Yesterday I enjoyed the bush colours and the expansive views on a bushwalk around the Narrabeen Lagoon catchment. Just 45 minutes from the city it is impressive how much of the bush is still pristine. The worry is however, that only some of the 55 square kilometres are protected in the Garigal National Park.
On top of one of the ridges we came across a large stand of waratahs. As I have not seen our state flower in the bush for over a decade, this was a treat.
Greens Warringah Councillor Conny Harris, who lead the walk, explained the need to achieve permanent environmental protection for this bushland. The threats from over development are real, and already severe erosion mars some tracks due to motorbike use.

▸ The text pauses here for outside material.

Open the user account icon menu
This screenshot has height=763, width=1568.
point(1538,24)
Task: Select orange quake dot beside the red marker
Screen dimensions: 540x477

Back in 2005 the then Environment Minister Bob Debus promised that 446 hectares of crown land in the catchment would be protected but this never happened.
In a long running campaign Friends of Narrabeen Lagoon Catchment have been calling for the land to be protected in a regional or state park.
Such protection is needed. On our walk we saw many Aboriginal rock carvings and the area is home to a number of threatened species and ecological communities.
Friends of Narrabeen Lagoon Catchment is a great organisation. Another project they launched to study road kill on Wakehurst Parkway and other main roads resulted in a fence being built along a section of the road. Deaths of native animals has since dropped.
This area is the Coalition's heartland. They should stop taking the locals and the environment for granted and provide the necessary protection for the rich natural heritage on their doorstep.
Conny Harris and her fellow Greens Councillor on Warringah Council, Christina Kirsch, are doing great local work.